In today’s first reading (Ephesians 3:14-21), Paul prays that the Church in Ephesus, and by extension, the entire Church, may deepen their understanding of God’s plan for salvation in Christ. It is a plan that affects the whole universe with the “breadth and length and height and depth” of God’s love. The apostle prays that we may perceive the redemptive love of Christ and thereby be completely immersed in the fullness of God.
It is a prayer that Paul makes kneeling in the presence of the Father. We are accustomed to kneeling during prayer but in Paul’s time it was normal to stand, so Paul’s posture here expresses a very special submission and reverence.
“I kneel before the Father, from whom every family in heaven and earth is named.” Paul likes to use puns, where there is a play on words, and he is doing so here. The Greek words for ‘Father’ (pater) and ‘family’ (patria) are very similar. Patria is used for any social group descended from a common ancestor. Hence, God is the common ancestor of every person, of every community. This we affirm every time we pray “Our Father” in the Lord’s Prayer. We do not address God as strangers or as outsiders but as someone who is very close to us in a real family sense.
Then Paul lays out his petitions on behalf of the Church: May the Father give you the power, through His Spirit, for your hidden self to grow strong; so that Christ may live in your hearts through faith; and then, planted in love and built on love, you will, with all the saints, have strength to grasp the breadth and length, the height and the depth of His love; until, knowing the love of Christ, which is beyond all knowledge, you are filled with the utter fullness of God.
This is language reminiscent of the Stoics.
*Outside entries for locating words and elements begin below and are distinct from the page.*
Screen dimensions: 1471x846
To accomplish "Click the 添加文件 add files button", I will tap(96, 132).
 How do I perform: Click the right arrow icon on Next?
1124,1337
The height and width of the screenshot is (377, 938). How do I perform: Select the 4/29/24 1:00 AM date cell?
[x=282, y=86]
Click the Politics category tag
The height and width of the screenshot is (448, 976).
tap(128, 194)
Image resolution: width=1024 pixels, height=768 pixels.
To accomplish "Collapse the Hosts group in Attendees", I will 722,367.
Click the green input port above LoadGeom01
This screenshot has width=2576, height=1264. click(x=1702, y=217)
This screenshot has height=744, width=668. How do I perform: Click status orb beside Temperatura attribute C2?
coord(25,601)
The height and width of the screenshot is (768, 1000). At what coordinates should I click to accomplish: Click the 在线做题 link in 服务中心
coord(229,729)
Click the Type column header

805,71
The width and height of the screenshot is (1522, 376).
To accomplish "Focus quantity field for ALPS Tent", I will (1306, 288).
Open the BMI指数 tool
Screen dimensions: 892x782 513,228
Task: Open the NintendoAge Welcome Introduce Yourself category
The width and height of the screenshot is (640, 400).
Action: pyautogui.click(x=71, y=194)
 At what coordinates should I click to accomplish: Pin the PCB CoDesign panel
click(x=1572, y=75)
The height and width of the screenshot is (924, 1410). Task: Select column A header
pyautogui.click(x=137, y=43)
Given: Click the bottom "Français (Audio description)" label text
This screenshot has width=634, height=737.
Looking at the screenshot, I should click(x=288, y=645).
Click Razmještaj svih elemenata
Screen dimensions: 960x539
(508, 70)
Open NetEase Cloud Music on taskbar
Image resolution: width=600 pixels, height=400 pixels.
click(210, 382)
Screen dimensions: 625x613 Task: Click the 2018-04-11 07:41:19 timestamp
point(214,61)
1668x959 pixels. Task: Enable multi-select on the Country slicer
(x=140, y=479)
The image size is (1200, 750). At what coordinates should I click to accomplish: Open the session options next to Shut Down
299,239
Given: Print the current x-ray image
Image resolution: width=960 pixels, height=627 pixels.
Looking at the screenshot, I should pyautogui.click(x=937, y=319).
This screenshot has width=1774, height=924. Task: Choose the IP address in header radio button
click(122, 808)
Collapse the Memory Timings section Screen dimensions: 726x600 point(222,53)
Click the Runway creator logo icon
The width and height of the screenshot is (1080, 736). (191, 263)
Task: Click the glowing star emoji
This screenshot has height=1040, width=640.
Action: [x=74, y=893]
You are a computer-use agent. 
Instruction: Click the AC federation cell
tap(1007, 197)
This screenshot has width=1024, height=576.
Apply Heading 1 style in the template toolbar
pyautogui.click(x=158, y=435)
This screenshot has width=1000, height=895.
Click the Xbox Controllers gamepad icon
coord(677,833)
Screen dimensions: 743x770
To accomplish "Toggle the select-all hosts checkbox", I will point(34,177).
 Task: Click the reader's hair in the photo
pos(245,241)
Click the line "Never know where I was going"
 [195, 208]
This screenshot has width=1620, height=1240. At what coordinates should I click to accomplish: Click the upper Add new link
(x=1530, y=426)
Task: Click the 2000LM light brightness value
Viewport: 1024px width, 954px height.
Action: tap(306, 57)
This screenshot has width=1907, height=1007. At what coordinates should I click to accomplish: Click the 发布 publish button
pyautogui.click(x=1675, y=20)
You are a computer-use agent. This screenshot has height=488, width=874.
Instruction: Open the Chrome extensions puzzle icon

He prays that we may have what may be termed an almost cosmic grasp of the role of the Christ. “That you may have strength to grasp the breadth and length, the height and the depth”. Paul uses it to suggest the cosmic function of Christ in the rebirth of the world. It could be referred to the size of the mystery of salvation, or alternatively, to Christ’s universal love on which the mystery depends. Christ becomes the Omega Point, to which all creation and creativity is ordered.
In a paradoxical phrase, Paul prays that the Christians will come to know and understand what is indeed beyond all human knowing, namely, the love of Christ for us and for the whole world. It is the infinite love of God, expressed by Jesus dying on the cross as the uttermost proof of love, “the greatest love that a person can show”. On this side of death, we will never get beyond grasping this love as though through a clouded mirror. We live in the “Cloud of Unknowing” and yet, from time to time, we can be given glimpses of understanding. It is something that the mystics have experienced but in a way that they cannot put in words.
With this understanding, imperfect though it be, Christians are “filled with the utter fullness of God”. Christ, who himself is filled with the divine life, fills Christians with it. The Church itself, as part of the Body of Christ, completes the fullness of the whole Christ. Christians enter both the Church and the new cosmos, which they help to build, and which is the fullness of the total Christ.
Faith, knowledge and understanding, love and fullness – these are the gifts that Paul prays for the Church. Surely, we, too, need to make this prayer our own.
Finally, Paul concludes with a prayer of praise to God through Christ Jesus. He praises the God whose power at work in us can achieve more than we could ever ask for or even dream of. In one sense, Paul can point to the rapid growth of the Churches, despite so many difficulties, as a convincing sign of this. And when we see the vastness of the Church today, we see the truth of these words. They are the basis of our hope for continuing growth in our own Church.
Lastly, Paul prays for God to be glorified through Christ in every generation of the Church. The greater glory of God is the essence of all living and everything we do is to be directed to this. Faith and love leading to praise.
May God Bless You and Grant You His Peace!